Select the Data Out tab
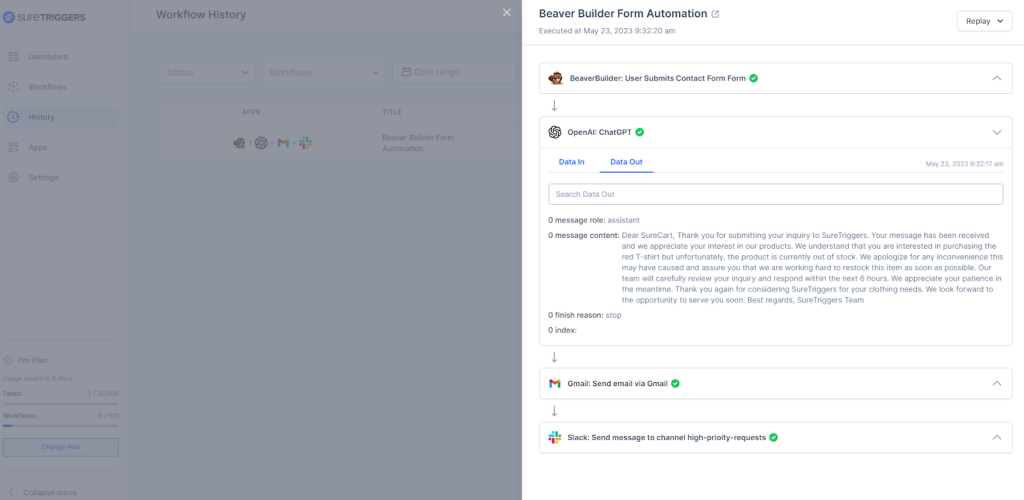point(626,161)

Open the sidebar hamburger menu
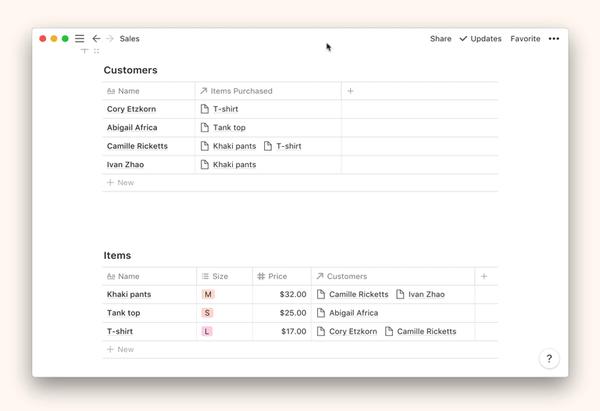pos(80,39)
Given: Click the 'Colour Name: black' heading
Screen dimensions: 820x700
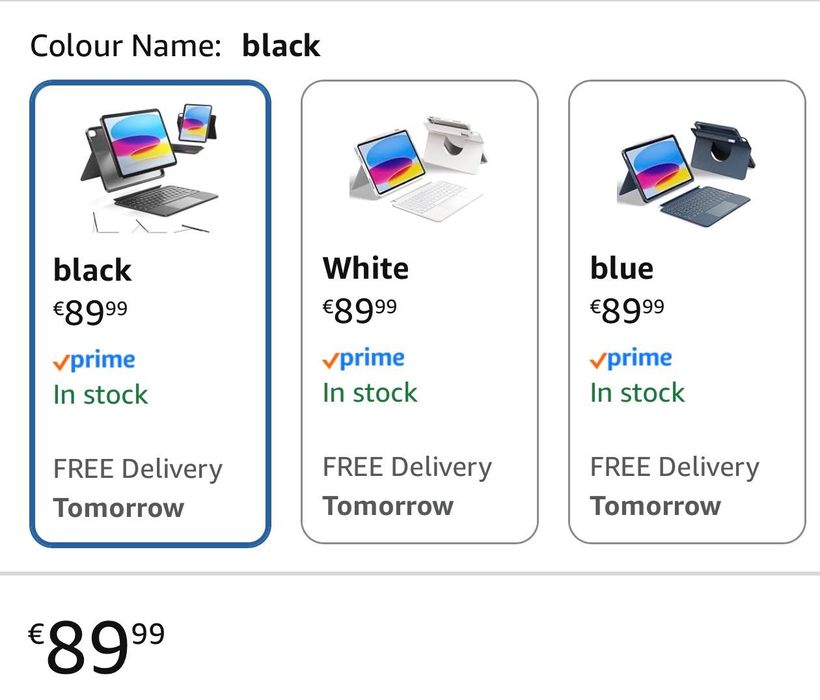Looking at the screenshot, I should 175,45.
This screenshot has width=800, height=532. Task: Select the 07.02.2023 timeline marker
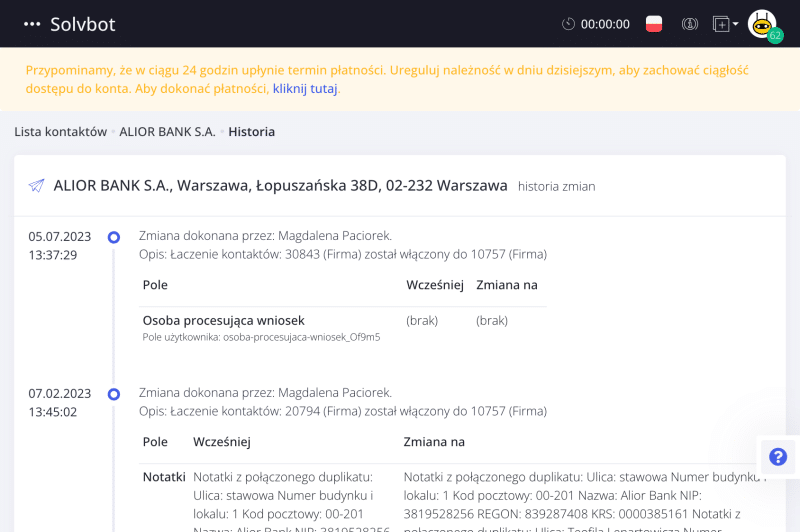click(114, 393)
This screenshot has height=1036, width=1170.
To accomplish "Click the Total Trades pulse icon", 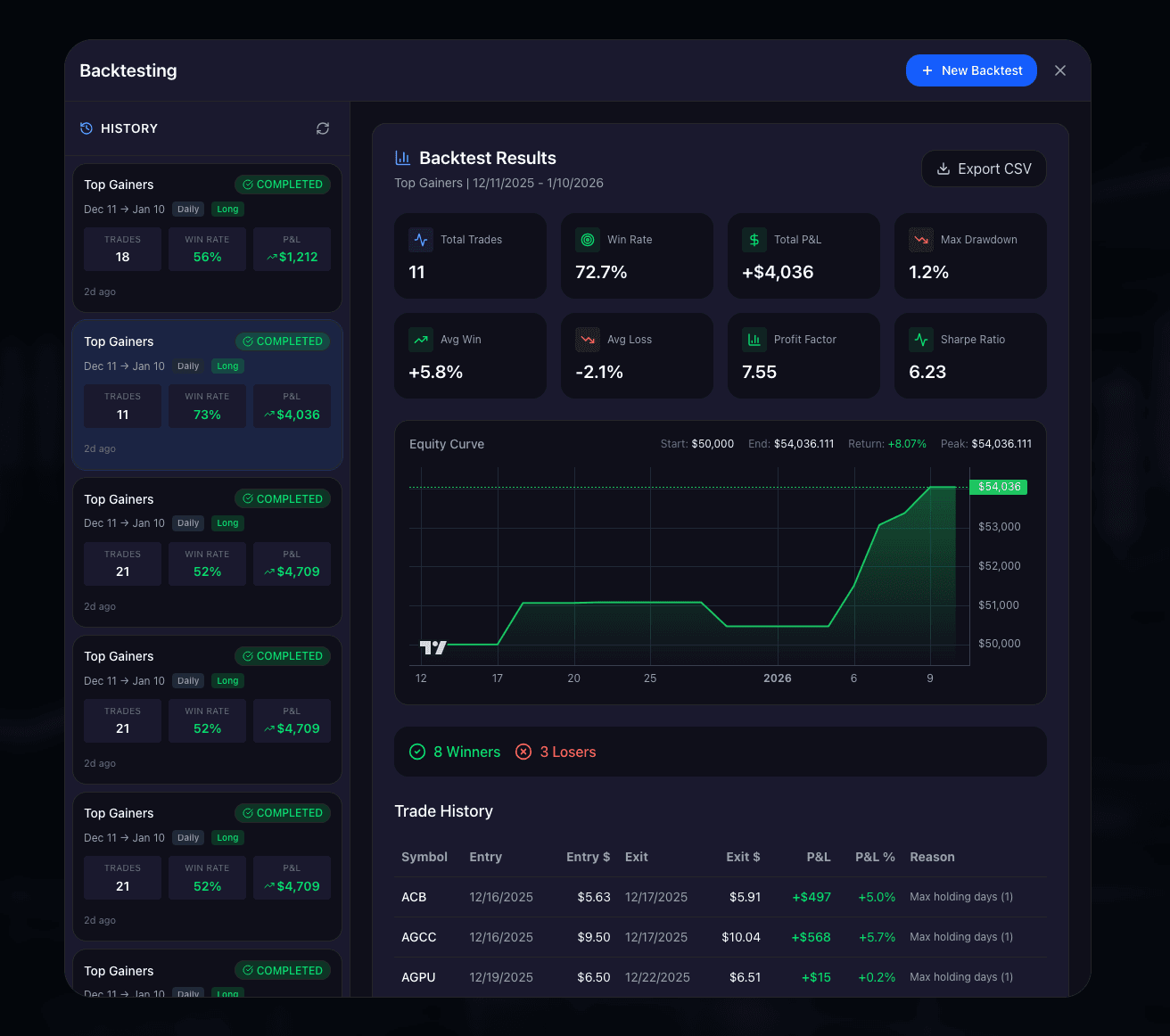I will point(421,239).
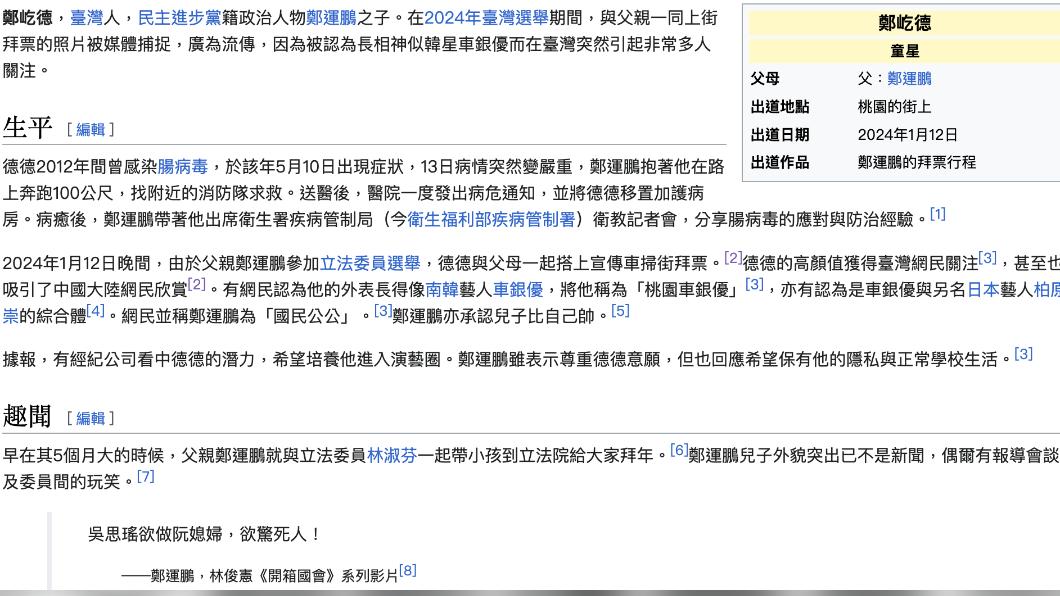1060x596 pixels.
Task: Open the 腸病毒 link
Action: (x=182, y=166)
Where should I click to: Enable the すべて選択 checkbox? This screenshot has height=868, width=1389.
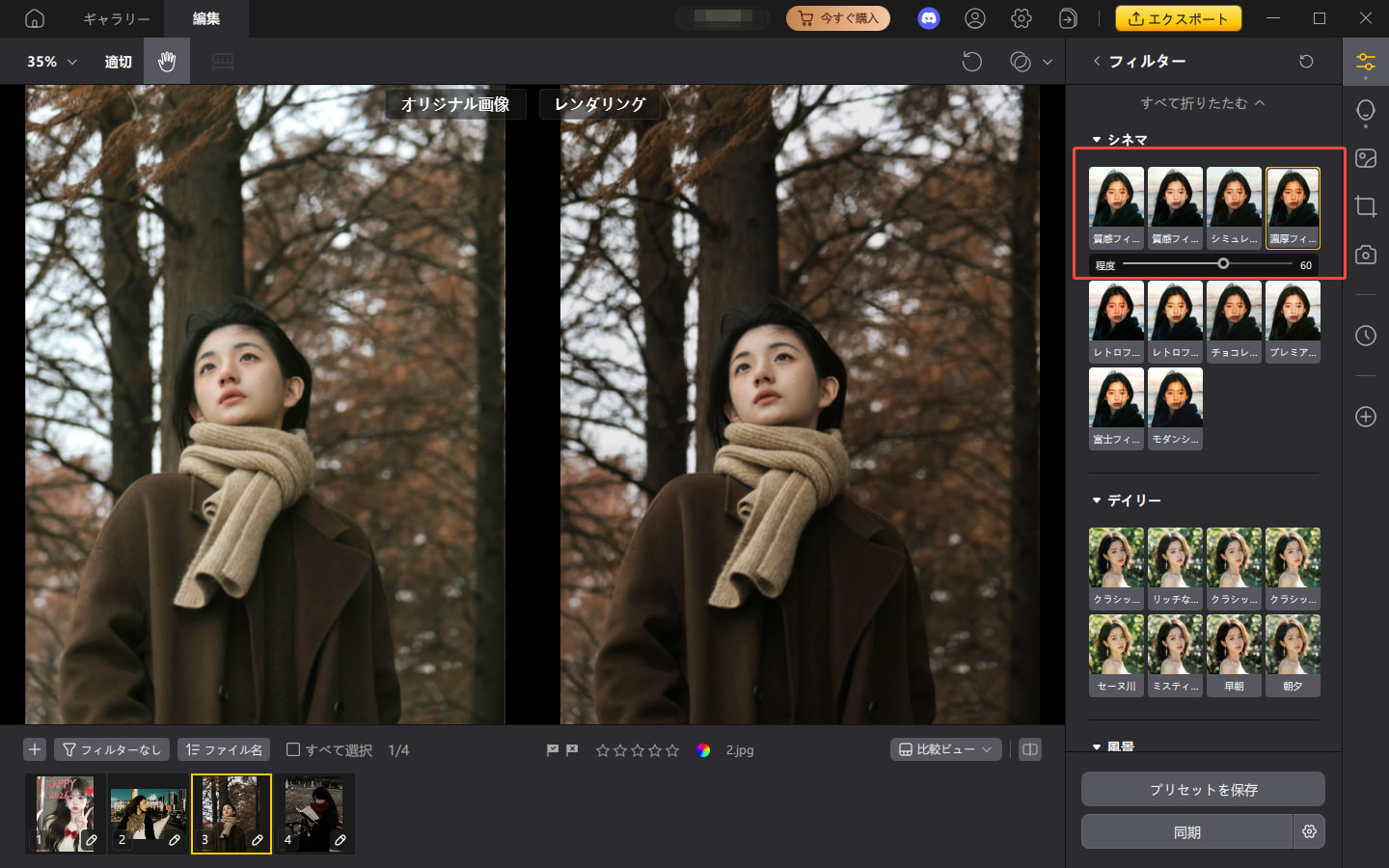pos(292,749)
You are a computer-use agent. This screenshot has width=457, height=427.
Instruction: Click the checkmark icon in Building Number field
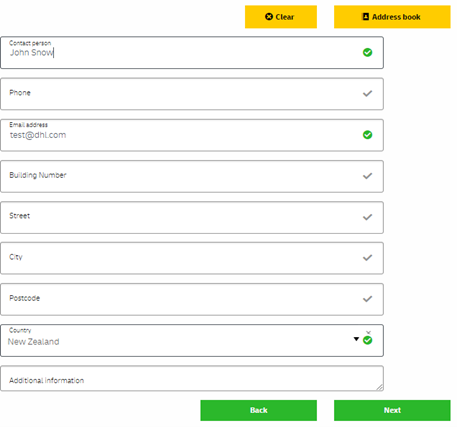pos(367,176)
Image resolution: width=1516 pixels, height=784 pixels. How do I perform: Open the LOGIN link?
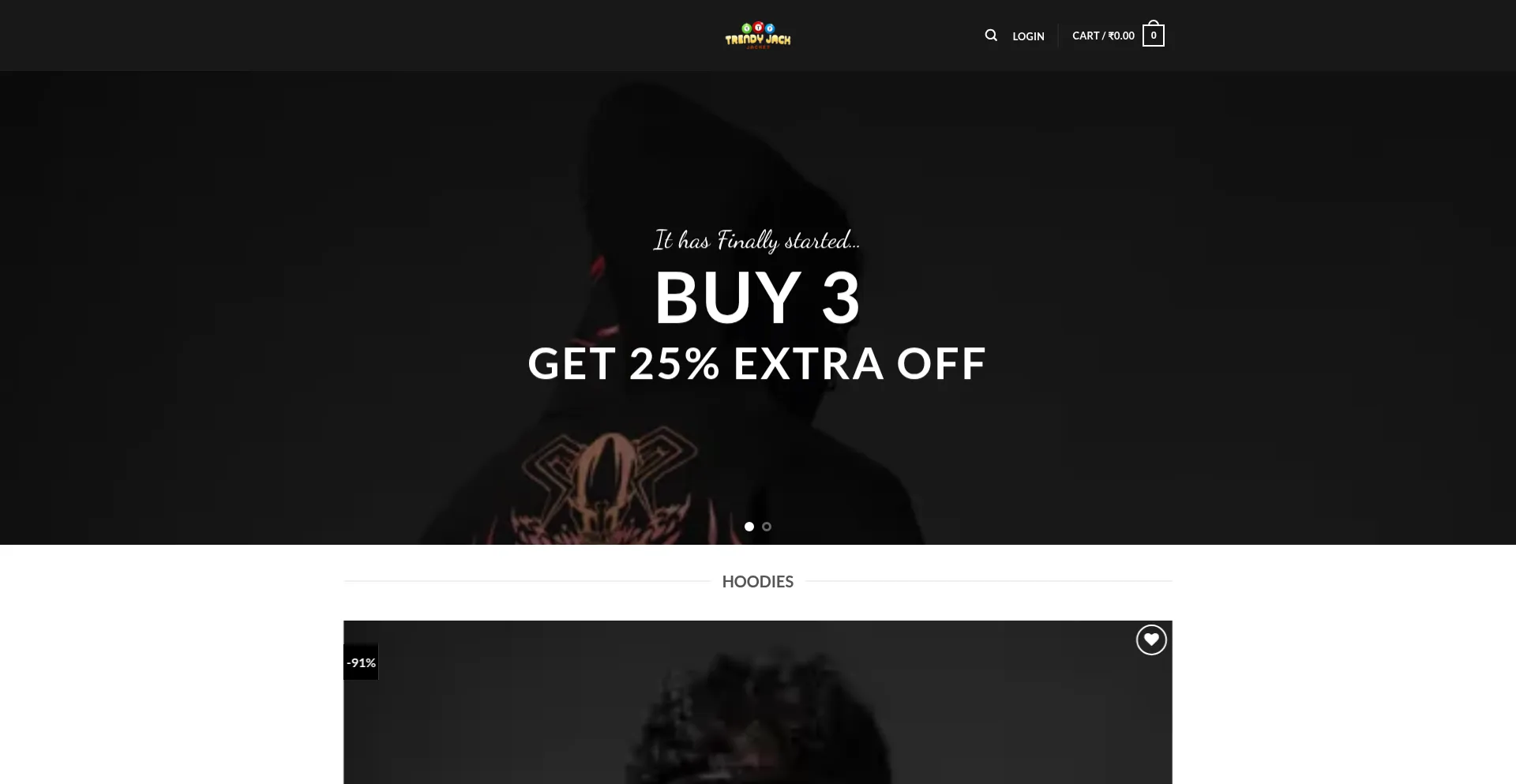[x=1028, y=36]
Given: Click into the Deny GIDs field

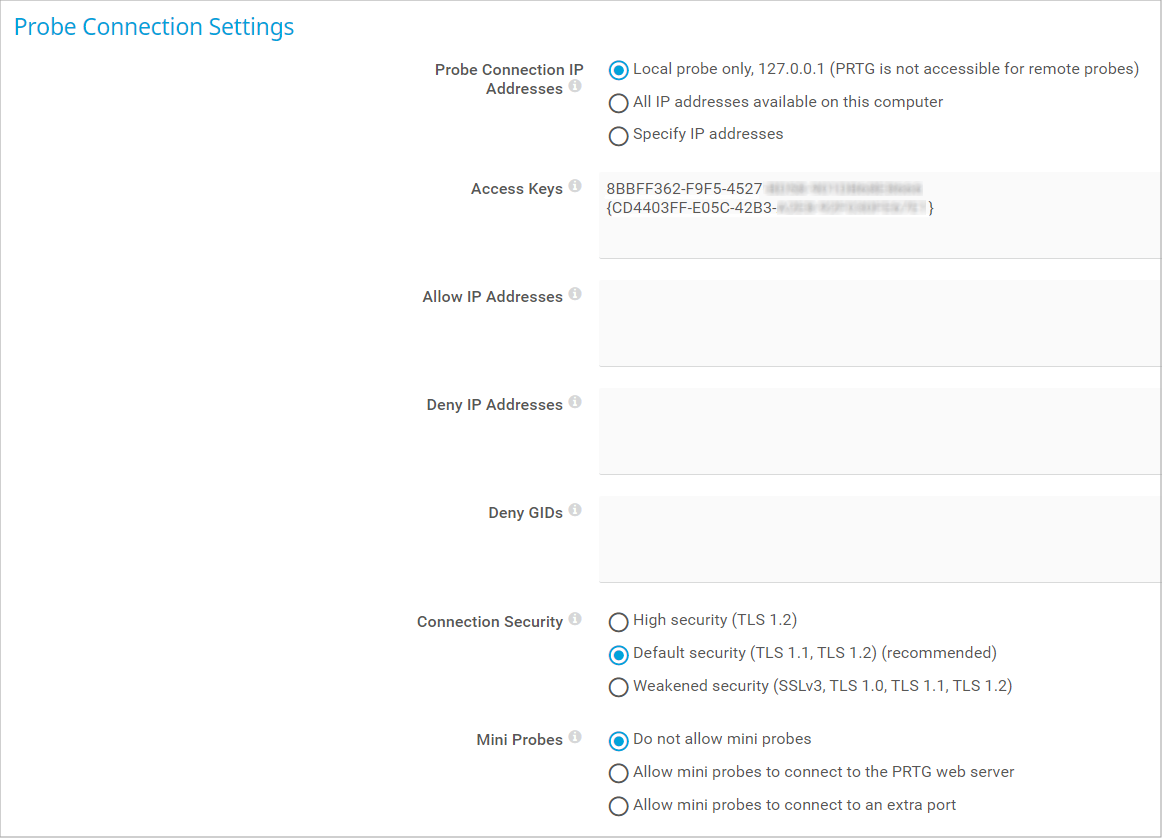Looking at the screenshot, I should [x=880, y=539].
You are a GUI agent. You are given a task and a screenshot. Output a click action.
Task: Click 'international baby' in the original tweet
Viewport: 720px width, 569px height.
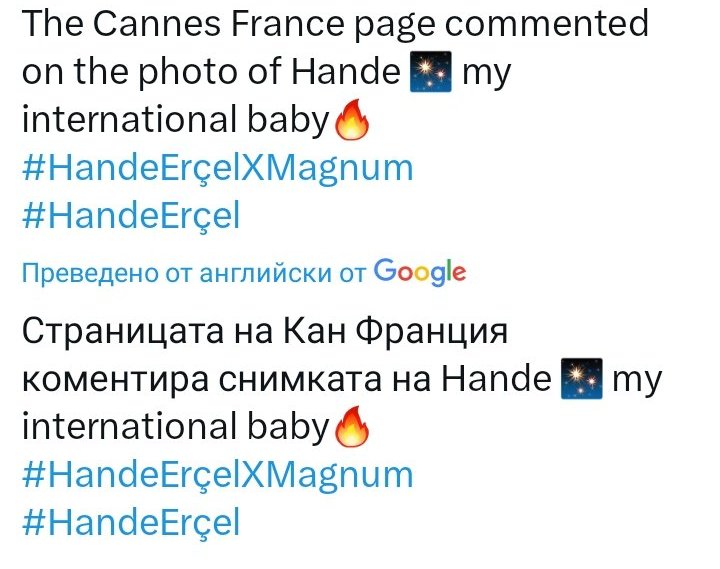tap(176, 119)
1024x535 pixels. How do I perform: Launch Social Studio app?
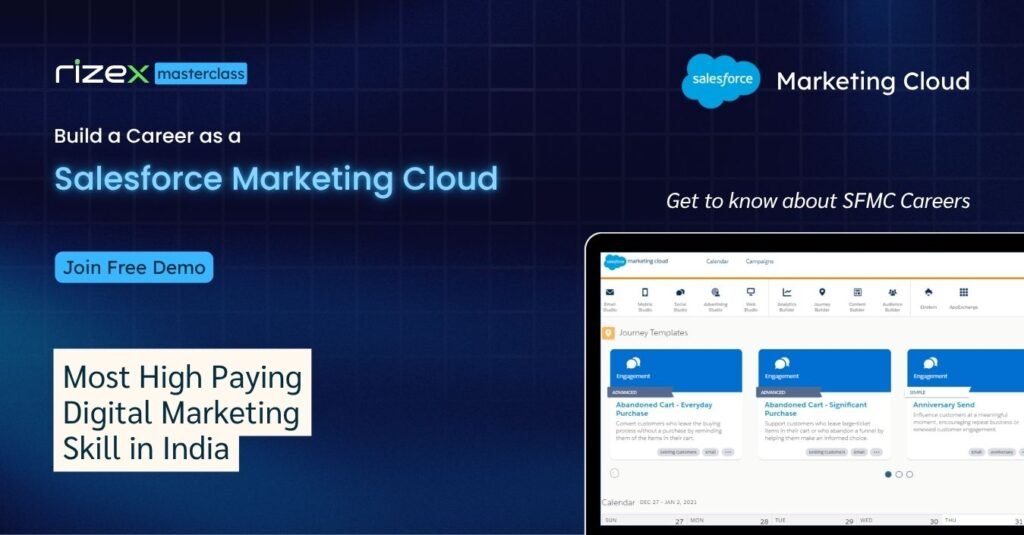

■ **Task to complete**:
If a line of the records above contains the word "agent", count it; then give the total and nothing more.

■ **The answer**:
2